After laying in the cloth pressing corners and squeegee the excess resin I laid wax paper over (resin will not stick to unbroken wax paper) hatch and clamped a wooden template so I will end up with a small lip, gap , to accommodate foam seal.
And added one light coat of filler (pc 11 marine paste epoxy) to smooth out where the scoop was. After that dried I sanded down. It's hard to get the pic but it is smooth and ready for paint.
One of the parts I hate! I don't know what the white semi hard pad is in the rudder support but whatever it is it isn't flush. And the seam glue was mounded up. In order for a better lay of reinforcing I ground this material down somewhat flush. It doesn't look pretty but it's getting covered with carbon plate and carbon Kevlar weave. These are the pics of before and how I go about doing it. I backlight so I don't have to worry about holding light and use a flex shaft grinding tool.
I had the same issue is my Fantasm hull. Instead of using a cf plate like I wanted, I used layers cf cloth and built the area up around the excess seam glue.
Looking good!
"There's nothing else I really want to do other than get up and build boats." - Mike Fiore
On my Rivercat SAW boat I flooded the entire transom with Locktite Hysol Aerospace Epoxy. It made that transom extension extremely strong. So much so that I had a blow over that bent the heck out of the rudder and strut. To make matters worst, I had to take a pair of channel locks to the strut to straignten it back out. To this day she doesn't even have a stress fracture in the gelcoat.
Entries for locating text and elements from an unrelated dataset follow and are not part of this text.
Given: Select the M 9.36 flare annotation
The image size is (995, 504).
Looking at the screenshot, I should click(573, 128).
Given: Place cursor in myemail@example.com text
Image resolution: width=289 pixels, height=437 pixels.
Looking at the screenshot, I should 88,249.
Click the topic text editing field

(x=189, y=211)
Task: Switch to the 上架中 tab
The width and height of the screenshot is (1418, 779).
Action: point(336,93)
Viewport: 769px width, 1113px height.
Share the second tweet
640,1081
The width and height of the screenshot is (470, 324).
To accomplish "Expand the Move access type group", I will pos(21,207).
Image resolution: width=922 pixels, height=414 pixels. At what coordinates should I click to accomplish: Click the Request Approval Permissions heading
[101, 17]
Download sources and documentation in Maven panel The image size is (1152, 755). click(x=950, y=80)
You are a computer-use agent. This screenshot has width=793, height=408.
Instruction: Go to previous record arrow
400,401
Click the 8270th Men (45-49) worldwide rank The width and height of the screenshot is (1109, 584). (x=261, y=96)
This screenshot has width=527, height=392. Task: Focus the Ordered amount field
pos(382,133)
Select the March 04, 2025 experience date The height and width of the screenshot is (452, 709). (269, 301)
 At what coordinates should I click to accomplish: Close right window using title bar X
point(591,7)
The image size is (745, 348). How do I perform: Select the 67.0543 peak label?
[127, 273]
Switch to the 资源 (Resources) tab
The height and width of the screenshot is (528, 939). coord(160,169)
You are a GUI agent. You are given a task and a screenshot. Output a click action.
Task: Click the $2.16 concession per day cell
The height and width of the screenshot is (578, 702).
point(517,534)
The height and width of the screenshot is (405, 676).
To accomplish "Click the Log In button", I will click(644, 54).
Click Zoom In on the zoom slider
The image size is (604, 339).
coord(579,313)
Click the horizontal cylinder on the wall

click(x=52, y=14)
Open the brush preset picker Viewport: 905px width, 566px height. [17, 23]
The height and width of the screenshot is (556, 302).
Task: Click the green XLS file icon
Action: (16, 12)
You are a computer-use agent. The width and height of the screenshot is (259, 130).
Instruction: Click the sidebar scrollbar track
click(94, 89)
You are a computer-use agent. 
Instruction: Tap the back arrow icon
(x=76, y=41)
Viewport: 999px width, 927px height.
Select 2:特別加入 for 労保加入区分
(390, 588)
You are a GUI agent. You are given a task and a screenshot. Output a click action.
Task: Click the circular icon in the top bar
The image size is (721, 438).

On my Rivercat SAW boat I flooded the entire transom with Locktite Hysol Aerospace Epoxy. It made that transom extension extremely strong. So much so that I had a blow over that bent the heck out of the rudder and strut. To make matters worst, I had to take a pair of channel locks to the strut to straignten it back out. To this day she doesn't even have a stress fracture in the gelcoat.
I was thinking of doing the same, did that much epoxy add much weight?
I wanted to do the same but with this hull the rudder support, I think , is too deep. I think it would add too much weight. On my ekos/river I did the same thing as you described. I usually don't run a shear bolt, just tight rudder, but the one and only time I did I hit something! (should have known-usually used nylon but this time I used the brass!). And it broke pretty good but not completely apart so that is why I did that to the king. I think I ended with a plate completely across the transom, never had a problem since. --we run in the river, usually clean water but the occasional carp, turtle, stick, always something unforeseen. -- I even thought of chopping down the rudder mounting area on this hul so I could do that but I think it was just going to be too much more work unnecessary. Plus I would have to fing really long bolts.
I use this "blade runner" saw with a ceramic blade to cut cf. I have just about every saw from work but for the hobby stuff this little saw has proved itself. I use a rather high tec gadget for fitting pieces.
Then the tape comes off and a little dab of ca so I can place it. I used simple 5min epoxy with fiberglass filler. Whatever was oozing out the sides I smeared over the rough areas as it will be a touch smoother for laying cloth. And the dot in the middle is where the high-tec tool parted, epoxy was setting quick. I did stuff the cf sheet but not much as its getting covered.
Hello Cooper, build looks good. I like the attention to detail. It's those details that make a difference. I am about to do a similar build, with the same fg hull. No real speed goals other than to have fun with it. Following your thread. Alan
Thanks Alan and welcome to the forum! I have several months before I can hit the water so paying attention to detail kinda stretches out the build time. It would be torture if I was done and everything frozen! Lol!!!